## WORK ITEM
Check each line of the entries below for the string "beside"; copy every line where it appears.

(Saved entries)
/---

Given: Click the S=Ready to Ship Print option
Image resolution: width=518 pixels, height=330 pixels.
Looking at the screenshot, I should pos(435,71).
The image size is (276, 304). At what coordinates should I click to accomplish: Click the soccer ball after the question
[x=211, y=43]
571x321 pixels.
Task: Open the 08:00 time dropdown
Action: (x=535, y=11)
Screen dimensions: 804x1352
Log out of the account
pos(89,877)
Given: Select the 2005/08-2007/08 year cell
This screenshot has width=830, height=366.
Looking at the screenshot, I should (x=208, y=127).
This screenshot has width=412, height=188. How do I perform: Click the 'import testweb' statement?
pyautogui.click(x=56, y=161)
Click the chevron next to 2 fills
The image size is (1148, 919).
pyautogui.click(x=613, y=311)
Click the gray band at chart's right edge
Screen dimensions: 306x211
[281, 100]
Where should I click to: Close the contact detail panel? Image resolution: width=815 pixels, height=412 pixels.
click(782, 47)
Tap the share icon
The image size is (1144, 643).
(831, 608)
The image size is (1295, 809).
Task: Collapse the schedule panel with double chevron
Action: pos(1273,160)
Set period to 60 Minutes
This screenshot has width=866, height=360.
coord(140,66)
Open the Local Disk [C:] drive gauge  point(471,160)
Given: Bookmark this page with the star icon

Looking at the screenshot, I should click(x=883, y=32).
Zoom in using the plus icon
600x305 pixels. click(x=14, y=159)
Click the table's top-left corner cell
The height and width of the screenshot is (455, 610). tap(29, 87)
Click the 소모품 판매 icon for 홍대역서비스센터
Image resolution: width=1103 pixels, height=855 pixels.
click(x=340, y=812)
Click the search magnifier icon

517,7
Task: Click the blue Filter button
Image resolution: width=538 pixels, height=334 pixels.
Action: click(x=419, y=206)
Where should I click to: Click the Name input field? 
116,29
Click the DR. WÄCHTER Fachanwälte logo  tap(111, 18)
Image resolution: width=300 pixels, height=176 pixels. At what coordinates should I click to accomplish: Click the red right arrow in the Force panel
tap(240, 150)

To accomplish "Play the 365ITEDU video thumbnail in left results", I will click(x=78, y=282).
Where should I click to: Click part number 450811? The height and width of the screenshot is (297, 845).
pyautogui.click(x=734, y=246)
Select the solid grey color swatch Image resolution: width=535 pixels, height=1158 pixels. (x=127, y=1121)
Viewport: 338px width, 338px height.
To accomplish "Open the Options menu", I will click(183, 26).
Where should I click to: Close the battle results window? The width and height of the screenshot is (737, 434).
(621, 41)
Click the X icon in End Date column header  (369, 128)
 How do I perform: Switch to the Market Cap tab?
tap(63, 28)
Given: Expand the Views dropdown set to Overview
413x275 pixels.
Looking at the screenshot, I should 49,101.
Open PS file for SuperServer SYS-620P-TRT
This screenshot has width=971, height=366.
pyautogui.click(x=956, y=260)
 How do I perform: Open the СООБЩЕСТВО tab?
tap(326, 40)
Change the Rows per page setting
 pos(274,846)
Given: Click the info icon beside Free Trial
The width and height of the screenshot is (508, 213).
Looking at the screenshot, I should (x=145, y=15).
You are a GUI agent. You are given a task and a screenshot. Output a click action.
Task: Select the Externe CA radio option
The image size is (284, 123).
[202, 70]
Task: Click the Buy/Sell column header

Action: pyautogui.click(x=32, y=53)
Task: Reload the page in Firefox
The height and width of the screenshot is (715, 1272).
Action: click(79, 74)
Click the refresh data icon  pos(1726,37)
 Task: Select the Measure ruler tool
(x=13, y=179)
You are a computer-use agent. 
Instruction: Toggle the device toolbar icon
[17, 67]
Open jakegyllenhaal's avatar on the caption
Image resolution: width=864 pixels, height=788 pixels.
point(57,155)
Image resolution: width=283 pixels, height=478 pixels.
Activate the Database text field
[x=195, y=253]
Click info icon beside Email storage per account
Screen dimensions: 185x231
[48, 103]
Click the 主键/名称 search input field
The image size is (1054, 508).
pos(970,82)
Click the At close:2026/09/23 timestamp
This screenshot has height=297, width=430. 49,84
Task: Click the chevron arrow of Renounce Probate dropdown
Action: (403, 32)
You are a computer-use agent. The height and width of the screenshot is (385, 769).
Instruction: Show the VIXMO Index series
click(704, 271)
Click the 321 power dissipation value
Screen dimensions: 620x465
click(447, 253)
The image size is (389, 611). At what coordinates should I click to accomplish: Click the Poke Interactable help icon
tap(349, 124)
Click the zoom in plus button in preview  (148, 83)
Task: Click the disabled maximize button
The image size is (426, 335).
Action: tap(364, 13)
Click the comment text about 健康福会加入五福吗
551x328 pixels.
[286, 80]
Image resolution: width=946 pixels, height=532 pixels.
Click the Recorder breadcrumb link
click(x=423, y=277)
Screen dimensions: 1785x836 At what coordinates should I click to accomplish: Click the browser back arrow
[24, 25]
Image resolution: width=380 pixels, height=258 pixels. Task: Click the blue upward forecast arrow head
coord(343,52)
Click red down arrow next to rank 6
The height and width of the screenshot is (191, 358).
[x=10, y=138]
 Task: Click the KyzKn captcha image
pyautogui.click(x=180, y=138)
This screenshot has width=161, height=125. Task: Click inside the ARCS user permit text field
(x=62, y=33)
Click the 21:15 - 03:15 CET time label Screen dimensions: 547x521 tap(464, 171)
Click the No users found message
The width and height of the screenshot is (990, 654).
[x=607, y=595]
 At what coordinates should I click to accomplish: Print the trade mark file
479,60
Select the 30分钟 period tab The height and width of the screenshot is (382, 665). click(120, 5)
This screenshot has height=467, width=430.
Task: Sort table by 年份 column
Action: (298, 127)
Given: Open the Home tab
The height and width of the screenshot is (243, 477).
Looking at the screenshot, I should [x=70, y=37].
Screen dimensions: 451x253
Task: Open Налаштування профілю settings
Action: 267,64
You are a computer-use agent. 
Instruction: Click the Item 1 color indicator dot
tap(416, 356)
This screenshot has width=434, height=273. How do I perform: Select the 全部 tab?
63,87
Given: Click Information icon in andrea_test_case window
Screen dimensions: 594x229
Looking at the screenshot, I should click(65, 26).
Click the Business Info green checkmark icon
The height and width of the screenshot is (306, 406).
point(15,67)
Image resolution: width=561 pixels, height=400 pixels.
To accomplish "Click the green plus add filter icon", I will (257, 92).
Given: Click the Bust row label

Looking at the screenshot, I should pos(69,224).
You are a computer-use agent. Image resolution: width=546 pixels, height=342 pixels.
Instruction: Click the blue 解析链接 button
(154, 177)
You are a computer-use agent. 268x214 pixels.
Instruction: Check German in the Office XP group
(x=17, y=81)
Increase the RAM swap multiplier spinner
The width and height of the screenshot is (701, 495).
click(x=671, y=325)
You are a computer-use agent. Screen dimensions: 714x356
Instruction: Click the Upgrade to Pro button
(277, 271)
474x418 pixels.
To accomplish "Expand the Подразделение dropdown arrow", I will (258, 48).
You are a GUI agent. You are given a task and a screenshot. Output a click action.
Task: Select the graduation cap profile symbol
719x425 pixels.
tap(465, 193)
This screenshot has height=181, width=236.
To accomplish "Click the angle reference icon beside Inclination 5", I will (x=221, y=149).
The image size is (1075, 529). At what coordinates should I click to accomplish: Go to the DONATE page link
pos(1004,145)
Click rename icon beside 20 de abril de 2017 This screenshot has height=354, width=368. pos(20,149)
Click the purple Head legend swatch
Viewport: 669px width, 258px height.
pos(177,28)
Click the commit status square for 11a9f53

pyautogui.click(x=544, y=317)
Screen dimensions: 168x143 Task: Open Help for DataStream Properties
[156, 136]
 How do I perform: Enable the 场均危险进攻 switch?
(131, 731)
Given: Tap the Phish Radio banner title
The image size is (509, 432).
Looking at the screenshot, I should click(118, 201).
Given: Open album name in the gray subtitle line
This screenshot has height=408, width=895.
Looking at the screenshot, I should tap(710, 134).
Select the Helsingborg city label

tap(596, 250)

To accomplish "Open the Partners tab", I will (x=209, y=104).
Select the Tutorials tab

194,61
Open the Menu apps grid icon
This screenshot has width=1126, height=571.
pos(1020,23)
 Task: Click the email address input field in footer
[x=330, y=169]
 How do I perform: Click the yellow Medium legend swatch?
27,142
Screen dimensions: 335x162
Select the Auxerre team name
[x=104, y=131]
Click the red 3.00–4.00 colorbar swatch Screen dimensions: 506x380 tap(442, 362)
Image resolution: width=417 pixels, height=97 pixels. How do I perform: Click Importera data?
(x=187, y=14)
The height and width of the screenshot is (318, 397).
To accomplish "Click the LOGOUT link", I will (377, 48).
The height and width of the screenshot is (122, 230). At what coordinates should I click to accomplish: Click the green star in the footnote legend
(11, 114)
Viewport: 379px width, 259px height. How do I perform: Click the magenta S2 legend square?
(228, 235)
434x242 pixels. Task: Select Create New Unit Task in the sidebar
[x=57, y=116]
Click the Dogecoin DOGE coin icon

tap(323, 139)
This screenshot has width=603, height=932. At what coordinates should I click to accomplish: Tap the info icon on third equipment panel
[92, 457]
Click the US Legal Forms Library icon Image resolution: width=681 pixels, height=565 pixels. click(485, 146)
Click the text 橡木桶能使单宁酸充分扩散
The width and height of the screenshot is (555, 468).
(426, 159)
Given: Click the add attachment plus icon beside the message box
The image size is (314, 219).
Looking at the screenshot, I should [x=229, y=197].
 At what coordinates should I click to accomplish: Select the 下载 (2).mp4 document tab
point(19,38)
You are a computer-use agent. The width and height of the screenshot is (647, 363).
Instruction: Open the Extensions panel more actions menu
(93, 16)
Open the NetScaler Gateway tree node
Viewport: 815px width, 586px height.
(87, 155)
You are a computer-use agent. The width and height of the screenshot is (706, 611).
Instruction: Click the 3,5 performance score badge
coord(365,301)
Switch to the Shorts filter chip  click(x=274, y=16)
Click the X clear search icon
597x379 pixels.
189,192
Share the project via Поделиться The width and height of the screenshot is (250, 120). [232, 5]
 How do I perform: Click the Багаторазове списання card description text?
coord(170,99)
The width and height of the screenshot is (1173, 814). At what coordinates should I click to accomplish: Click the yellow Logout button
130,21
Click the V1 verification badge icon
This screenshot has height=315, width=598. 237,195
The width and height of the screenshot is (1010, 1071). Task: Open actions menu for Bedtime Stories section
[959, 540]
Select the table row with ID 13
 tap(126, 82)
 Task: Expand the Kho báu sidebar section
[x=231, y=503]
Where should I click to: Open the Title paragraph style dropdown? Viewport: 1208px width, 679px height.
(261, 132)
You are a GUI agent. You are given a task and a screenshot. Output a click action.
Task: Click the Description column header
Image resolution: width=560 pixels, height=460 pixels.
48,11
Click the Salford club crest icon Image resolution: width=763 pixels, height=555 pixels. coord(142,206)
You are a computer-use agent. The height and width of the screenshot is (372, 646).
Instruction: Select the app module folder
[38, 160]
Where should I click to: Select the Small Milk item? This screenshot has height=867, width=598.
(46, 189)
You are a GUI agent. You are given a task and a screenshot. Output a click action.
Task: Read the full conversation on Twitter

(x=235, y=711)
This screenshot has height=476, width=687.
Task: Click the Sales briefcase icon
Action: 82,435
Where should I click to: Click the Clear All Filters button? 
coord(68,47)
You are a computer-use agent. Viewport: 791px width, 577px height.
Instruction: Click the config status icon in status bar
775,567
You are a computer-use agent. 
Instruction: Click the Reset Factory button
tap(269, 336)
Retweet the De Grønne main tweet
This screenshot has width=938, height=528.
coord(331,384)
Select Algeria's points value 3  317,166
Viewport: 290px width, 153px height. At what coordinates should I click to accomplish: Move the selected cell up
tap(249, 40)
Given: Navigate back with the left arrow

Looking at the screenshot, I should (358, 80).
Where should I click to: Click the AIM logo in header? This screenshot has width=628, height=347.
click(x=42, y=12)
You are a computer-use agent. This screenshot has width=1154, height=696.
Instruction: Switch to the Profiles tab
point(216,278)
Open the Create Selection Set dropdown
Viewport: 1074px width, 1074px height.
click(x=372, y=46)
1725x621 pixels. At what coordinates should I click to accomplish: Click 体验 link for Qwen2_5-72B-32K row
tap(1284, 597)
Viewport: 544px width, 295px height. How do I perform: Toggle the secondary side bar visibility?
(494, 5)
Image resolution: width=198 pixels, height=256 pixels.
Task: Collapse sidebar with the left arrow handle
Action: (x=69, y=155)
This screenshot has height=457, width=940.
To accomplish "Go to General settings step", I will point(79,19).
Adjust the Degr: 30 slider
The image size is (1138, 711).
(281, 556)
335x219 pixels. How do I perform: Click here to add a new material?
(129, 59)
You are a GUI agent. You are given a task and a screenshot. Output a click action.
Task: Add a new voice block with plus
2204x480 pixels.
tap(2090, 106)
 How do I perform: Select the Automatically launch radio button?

\---

## RESPONSE TO THE EXERCISE
Given: Click the info icon beside Free Trial
Click info icon beside Email storage per account
To accomplish "Click the angle reference icon beside Inclination 5", I will (x=221, y=149).
Click rename icon beside 20 de abril de 2017 This screenshot has height=354, width=368. pos(20,149)
Given: Click the add attachment plus icon beside the message box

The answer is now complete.